### Exercise
How many lines of the material below contain the string "filter"? Case matters, and give only the number.

Item position entries
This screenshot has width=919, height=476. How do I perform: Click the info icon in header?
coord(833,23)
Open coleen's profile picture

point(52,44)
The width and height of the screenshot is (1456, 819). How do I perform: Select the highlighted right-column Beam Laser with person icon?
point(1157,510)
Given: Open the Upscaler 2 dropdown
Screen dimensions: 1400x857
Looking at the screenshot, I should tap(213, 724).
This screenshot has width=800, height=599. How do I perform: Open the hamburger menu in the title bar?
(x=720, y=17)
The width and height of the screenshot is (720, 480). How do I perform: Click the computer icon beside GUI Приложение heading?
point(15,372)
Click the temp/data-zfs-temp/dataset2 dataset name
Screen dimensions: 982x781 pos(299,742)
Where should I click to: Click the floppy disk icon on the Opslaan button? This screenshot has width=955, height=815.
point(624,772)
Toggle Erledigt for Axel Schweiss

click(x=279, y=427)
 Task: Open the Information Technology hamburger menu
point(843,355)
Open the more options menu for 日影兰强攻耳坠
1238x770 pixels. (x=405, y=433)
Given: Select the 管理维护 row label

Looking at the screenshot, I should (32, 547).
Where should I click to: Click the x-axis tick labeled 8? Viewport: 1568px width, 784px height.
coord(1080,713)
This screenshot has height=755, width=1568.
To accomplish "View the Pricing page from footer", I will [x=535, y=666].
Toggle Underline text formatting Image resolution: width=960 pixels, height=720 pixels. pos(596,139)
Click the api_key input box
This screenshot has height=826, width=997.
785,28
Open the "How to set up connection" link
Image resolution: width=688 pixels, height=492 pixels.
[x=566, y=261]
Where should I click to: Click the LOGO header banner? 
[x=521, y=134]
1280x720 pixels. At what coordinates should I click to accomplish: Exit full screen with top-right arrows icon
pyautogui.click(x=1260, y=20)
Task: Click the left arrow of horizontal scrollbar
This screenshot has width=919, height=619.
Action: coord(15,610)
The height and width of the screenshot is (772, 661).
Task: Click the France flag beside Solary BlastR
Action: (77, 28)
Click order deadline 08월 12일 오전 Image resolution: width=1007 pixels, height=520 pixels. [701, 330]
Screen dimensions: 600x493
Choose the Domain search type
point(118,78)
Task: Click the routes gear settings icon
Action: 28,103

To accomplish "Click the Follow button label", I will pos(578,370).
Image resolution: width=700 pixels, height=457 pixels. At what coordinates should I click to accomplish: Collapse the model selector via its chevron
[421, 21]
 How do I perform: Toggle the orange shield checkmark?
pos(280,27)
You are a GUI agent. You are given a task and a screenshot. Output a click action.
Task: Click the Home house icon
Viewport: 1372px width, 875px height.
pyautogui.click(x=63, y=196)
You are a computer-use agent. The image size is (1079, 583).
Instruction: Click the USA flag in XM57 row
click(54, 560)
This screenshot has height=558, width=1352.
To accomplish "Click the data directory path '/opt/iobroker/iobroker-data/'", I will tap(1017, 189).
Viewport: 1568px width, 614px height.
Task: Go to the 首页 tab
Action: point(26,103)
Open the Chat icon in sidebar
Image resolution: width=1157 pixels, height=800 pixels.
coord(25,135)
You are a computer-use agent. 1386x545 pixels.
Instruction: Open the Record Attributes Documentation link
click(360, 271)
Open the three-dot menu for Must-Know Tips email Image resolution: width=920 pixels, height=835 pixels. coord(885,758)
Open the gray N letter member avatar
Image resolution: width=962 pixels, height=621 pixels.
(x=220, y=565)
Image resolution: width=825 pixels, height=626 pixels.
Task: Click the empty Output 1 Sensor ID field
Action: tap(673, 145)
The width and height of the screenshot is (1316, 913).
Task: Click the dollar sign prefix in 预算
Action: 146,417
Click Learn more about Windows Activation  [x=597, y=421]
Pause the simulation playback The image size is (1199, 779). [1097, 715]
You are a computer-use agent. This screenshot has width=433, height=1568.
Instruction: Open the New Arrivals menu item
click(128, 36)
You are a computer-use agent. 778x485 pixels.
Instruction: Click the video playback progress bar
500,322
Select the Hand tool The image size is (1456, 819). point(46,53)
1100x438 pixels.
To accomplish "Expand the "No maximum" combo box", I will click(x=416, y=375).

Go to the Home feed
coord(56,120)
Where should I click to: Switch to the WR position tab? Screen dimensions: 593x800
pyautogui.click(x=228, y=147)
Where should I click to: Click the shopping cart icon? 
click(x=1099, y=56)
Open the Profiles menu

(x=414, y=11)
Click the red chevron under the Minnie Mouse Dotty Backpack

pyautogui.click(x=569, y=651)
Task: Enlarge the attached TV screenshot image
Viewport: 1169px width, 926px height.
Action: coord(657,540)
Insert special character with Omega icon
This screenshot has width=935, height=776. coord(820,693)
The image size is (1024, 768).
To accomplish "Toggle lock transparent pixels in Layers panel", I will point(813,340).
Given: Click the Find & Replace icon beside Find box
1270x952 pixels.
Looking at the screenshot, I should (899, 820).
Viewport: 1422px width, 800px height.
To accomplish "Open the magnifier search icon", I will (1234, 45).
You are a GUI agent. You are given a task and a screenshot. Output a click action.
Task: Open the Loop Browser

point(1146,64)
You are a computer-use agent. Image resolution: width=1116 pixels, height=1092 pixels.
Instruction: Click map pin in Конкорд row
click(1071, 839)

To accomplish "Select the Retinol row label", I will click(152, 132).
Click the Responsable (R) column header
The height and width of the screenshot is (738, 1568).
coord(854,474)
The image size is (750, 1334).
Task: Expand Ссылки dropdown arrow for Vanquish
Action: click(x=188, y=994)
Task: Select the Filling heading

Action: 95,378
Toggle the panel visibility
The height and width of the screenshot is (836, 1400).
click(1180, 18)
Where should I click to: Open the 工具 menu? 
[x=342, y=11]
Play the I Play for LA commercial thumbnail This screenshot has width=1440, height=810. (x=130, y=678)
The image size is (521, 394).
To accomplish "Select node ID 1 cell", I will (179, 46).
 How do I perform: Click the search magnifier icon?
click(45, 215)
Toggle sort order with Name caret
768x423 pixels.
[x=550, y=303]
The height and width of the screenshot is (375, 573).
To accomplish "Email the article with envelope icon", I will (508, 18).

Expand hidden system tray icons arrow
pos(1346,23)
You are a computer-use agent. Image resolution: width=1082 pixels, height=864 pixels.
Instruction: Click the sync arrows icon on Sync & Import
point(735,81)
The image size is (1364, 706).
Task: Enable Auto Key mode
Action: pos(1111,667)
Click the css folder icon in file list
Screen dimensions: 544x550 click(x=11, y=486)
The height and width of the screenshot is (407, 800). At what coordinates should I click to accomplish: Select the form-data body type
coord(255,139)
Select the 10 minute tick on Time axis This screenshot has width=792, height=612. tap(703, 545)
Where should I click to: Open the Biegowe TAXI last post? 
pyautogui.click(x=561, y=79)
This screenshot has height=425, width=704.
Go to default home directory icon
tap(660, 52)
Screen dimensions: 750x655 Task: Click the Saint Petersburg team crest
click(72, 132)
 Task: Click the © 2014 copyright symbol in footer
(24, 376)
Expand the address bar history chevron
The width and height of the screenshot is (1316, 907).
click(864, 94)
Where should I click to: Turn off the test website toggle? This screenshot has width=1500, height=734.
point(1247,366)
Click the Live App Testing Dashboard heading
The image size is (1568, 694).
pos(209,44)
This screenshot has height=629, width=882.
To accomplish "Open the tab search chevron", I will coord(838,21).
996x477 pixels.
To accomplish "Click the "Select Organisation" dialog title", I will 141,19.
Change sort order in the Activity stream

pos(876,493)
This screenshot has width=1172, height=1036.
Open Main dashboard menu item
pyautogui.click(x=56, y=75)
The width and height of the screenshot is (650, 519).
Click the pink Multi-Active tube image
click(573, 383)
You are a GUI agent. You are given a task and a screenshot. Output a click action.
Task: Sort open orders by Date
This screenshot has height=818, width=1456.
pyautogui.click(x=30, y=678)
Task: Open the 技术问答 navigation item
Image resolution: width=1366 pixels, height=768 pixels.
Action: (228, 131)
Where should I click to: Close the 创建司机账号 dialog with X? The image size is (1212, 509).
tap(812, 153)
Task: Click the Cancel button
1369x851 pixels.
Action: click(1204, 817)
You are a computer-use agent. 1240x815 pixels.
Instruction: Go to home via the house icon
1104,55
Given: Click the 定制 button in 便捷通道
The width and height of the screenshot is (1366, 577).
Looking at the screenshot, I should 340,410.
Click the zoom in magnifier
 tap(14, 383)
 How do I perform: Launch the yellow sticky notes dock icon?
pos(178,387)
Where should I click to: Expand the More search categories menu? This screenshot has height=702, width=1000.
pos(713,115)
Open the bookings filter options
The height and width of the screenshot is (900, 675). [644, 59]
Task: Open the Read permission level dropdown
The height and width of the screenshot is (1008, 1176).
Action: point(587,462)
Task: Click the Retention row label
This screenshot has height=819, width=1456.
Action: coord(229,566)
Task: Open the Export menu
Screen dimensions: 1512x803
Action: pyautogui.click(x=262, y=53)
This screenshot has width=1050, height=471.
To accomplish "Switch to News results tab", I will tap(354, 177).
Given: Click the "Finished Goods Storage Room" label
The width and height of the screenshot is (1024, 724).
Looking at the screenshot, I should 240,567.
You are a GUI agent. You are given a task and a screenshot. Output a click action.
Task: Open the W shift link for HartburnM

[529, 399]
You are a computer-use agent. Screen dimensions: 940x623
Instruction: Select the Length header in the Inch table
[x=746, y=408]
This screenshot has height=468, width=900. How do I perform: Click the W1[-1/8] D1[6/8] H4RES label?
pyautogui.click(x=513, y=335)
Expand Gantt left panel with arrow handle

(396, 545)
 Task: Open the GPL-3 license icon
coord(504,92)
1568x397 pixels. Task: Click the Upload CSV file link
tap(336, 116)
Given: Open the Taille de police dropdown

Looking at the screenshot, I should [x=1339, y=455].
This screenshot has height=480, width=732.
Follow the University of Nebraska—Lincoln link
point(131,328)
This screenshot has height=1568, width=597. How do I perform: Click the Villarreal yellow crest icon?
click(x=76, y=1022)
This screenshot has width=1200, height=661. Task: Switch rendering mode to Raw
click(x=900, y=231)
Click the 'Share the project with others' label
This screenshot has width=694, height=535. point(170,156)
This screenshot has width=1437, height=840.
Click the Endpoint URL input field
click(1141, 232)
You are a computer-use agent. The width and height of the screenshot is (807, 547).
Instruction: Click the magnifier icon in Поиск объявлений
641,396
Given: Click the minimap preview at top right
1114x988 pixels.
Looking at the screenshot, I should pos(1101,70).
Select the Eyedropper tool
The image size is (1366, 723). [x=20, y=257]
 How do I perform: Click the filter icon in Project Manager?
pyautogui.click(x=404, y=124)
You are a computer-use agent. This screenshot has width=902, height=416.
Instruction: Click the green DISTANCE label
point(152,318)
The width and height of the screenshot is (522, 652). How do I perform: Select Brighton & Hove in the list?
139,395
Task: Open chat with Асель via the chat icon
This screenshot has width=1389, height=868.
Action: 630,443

### Response below
2